#### Texte:

⁂

Quand les eaux se furent écoulées, on ne vit plus qu'un monticule grisâtre, raviné à la surface par les petits ruisseaux qui avaient tari les derniers. Rien n'émergeait plus, ni le fronton des temples, ni les murs du théâtre, ni le faîte des édifices les plus élevés. Sous une carapace qui allait chaque jour se tasser et durcir, Herculanum était bien autrement ensevelie que ne l'était Pompéi. Ce n'étaient pas 15 pieds de pierres ponces qui remplissaient le rez-de-chaussée et le premier étage des maisons jusqu'aux fenêtres, c'étaient 70 et 80 pieds de matière compacte qui cachaient même l'emplacement de la ville. Les habitants qui n'avaient pas succombé durent revenir plus tard, comme ceux de Pompéi ; moins heureux, ils ne purent rechercher leurs demeures, qu'aucun indice ne leur signalait, et qu'il leur paraissait impossible d'atteindre à des profondeurs inconnues. On croit avoir remarqué des traces de fouilles faites hors de la ville, au-dessus de la riche villa où les modernes ont recueilli 1.756 papyrus ; mais les propriétaires ne creusèrent pas assez bas, leur tentative fut vaine : les richesses d'art qu'on a trouvées il y a cent ans et qu'ils n'auraient pas manqué de reprendre en sont la preuve ; on les connaîtra tout à l'heure. Il est probable que le principal obstacle aux fouilles, ce fut, après la profondeur, l'humidité d'un sol d'alluvion où tout travail devenait bientôt impraticable.

⁂

#### Matériel fourni:

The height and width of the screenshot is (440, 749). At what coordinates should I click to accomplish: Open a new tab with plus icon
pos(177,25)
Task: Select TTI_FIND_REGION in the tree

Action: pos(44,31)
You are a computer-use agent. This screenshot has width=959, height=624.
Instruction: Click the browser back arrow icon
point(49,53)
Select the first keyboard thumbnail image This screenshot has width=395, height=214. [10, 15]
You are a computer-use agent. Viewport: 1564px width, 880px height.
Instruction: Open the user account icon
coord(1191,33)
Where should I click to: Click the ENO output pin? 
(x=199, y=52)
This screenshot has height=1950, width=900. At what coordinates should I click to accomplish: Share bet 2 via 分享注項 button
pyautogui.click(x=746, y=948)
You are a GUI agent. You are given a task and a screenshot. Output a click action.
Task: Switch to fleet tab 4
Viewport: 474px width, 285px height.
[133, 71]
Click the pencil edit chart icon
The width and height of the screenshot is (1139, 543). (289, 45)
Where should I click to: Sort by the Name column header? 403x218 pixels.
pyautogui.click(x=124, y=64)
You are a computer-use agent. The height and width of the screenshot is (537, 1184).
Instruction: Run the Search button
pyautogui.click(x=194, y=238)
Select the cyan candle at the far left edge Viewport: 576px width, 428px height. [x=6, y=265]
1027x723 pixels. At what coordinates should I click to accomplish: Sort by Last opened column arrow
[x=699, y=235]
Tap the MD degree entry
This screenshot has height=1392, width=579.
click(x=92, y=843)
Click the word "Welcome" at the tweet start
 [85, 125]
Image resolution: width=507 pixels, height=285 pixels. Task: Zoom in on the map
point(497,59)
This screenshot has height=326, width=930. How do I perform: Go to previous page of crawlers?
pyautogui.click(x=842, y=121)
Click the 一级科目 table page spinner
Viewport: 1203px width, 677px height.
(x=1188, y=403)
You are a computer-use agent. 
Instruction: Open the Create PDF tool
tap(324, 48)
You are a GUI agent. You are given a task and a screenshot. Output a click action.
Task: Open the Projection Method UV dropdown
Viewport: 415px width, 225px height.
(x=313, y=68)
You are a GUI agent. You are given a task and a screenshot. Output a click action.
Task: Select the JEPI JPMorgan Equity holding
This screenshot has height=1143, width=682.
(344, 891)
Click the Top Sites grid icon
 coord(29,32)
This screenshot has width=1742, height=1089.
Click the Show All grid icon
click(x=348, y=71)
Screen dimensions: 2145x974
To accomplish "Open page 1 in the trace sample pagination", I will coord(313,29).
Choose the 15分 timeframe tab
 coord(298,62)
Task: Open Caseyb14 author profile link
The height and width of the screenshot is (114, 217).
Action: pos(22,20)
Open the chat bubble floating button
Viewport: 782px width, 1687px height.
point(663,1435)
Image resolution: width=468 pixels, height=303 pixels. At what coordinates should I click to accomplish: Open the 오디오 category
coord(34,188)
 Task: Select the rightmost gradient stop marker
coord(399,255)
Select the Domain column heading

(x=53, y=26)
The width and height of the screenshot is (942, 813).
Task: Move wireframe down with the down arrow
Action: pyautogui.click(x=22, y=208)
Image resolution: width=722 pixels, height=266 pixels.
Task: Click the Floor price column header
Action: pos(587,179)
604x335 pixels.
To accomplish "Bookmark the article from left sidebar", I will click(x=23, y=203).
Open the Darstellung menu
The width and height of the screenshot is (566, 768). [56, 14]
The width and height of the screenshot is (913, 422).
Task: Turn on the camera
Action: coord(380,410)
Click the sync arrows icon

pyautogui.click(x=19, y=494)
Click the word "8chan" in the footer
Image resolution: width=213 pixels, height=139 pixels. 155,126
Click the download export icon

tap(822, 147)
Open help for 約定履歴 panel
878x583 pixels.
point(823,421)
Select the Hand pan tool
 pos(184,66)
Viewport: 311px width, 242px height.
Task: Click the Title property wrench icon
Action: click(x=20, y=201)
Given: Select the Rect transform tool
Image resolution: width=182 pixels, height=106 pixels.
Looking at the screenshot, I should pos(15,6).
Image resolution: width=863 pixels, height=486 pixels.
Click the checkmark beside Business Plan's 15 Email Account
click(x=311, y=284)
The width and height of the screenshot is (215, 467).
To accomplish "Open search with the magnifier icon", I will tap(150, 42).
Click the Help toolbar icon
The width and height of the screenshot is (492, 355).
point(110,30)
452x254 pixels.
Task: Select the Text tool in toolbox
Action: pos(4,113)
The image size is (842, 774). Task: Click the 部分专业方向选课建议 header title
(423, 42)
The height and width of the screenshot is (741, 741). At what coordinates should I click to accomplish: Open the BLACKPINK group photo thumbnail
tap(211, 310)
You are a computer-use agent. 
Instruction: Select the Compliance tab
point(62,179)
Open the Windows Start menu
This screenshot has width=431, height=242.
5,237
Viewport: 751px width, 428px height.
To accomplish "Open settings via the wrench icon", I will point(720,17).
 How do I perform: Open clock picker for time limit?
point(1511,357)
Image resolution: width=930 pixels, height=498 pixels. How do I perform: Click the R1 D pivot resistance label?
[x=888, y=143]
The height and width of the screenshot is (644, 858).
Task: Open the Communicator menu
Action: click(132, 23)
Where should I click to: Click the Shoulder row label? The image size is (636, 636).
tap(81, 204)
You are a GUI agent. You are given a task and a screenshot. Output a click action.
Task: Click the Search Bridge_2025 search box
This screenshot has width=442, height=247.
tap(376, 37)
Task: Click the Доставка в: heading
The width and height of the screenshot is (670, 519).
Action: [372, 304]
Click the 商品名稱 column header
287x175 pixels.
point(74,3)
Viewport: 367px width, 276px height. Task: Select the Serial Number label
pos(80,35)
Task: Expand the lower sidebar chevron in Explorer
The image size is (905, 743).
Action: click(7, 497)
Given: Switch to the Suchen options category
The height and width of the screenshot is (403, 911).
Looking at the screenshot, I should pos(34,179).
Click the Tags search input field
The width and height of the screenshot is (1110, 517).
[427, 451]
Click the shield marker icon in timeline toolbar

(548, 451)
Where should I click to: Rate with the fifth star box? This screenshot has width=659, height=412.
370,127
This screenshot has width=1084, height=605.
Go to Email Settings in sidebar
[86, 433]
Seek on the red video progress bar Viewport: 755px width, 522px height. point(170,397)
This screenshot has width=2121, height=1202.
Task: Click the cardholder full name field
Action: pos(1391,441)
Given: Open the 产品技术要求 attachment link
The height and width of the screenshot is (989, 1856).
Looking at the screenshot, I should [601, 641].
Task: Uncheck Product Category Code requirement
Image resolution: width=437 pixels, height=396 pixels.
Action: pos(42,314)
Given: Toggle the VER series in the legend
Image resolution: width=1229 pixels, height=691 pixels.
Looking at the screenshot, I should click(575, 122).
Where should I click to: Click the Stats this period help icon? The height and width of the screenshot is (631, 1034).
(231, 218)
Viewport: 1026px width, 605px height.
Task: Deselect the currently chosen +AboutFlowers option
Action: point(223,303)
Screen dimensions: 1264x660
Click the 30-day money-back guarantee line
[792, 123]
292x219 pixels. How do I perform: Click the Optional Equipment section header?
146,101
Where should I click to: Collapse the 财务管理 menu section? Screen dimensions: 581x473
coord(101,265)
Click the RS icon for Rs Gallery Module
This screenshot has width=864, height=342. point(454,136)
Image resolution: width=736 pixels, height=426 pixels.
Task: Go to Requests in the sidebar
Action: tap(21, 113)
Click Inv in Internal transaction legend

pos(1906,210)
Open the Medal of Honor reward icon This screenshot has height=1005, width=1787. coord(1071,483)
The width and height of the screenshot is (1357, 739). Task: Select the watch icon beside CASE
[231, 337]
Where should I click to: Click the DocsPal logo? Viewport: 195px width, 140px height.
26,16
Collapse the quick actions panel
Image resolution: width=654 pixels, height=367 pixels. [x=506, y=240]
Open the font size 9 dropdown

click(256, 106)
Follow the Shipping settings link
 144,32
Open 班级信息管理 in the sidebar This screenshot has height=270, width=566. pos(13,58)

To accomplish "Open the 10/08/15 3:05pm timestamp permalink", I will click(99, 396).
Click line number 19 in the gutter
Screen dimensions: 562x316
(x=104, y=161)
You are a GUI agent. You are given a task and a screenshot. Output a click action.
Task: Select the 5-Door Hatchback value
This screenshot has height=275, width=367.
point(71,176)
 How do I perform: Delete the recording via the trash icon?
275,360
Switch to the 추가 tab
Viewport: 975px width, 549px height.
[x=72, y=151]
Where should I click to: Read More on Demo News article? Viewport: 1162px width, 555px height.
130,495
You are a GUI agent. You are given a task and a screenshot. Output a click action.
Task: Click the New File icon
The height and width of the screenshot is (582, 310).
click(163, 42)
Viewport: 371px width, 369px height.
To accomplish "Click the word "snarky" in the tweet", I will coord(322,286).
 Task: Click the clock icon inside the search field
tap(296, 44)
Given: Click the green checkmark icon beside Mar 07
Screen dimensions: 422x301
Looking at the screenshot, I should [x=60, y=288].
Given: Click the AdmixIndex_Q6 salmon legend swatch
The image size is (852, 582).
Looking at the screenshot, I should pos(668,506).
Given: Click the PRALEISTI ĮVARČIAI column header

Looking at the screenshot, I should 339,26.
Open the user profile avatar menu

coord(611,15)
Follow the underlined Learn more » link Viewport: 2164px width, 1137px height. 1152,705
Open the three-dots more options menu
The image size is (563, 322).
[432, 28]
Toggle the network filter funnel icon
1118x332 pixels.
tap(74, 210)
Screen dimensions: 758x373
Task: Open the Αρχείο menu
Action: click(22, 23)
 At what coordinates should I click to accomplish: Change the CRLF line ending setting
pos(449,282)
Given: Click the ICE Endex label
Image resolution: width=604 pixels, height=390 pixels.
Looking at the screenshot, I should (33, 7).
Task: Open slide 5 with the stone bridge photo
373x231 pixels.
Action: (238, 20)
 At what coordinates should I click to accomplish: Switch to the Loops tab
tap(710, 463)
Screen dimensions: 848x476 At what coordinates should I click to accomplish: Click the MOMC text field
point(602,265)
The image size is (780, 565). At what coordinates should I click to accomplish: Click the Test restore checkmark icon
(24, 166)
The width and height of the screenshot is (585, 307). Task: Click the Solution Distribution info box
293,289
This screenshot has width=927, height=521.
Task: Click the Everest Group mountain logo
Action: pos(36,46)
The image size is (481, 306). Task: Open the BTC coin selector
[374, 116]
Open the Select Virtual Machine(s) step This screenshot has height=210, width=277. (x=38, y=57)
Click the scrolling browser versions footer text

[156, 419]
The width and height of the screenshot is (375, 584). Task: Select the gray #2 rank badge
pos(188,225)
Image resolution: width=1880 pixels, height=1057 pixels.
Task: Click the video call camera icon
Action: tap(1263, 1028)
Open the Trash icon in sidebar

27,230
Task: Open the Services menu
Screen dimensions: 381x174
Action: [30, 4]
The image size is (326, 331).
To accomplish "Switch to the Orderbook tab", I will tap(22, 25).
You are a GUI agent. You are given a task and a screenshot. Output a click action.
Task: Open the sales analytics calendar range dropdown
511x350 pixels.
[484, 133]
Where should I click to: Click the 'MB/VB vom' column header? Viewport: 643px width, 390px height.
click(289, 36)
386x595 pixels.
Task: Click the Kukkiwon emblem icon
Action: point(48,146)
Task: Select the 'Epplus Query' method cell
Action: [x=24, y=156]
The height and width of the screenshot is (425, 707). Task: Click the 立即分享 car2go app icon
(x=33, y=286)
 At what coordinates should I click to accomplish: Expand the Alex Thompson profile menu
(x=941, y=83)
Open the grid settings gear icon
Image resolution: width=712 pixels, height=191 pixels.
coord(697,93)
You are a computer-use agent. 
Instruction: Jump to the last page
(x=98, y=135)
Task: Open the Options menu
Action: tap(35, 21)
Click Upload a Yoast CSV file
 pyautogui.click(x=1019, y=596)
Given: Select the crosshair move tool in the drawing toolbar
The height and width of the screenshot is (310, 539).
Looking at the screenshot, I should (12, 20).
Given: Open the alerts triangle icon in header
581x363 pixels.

⁂

#### Consigne:
Pourriez-vous reprendre le texte sur l'ensevelissement d'Herculanum et le poursuivre après sa dernière phrase ?

#### Réponse:
Mais après seize siècles l'humidité s'est évaporée, et les laves baveuses sont aujourd'hui assez compactes et assez résistantes pour qu'on puisse les creuser dans tous les sens. La surface a été rendue à la culture, des maisons s'y sont construites, Portici et Rétina sont peuplées et florissantes. De nouvelles éruptions ont jeté un linceul plus épais sur Herculanum, qui semblait à jamais effacée du monde, lorsqu'en 1684 un boulanger, faisant creuser un puits, tomba sur des ruines antiques ; c'étaient celles du théâtre, où l'on montre toujours le puits de 1684. En 1720, Emmanuel de Lorraine, prince d'Elbeuf, qui était venu à Naples comme général dans l'armée impériale et avait épousé la fille d'un grand seigneur napolitain, voulut bâtir une villa à Portici. Il acheta le terrain du boulanger, fit exploiter le sol par son architecte Giuseppe Standardo, en tira des marbres, des statues[13], vingt-quatre colonnes de jaune antique qu'on prétendait entourer un temple circulaire d'Hercule. Ce travail de mineur, conduit par des boyaux qui contournaient les monuments et y pénétraient, aurait été, sinon impossible dans la lave véritable, du moins tellement dispendieux, qu'un particulier n'en aurait pas supporté le fardeau. Dans la cendre, au contraire, ce n'était qu'un jeu ; à mesure qu'un corridor devenait inutile, on le rebouchait avec les cendres extraites du corridor qu'on creusait à côté et qu'on poussait dans une autre direction.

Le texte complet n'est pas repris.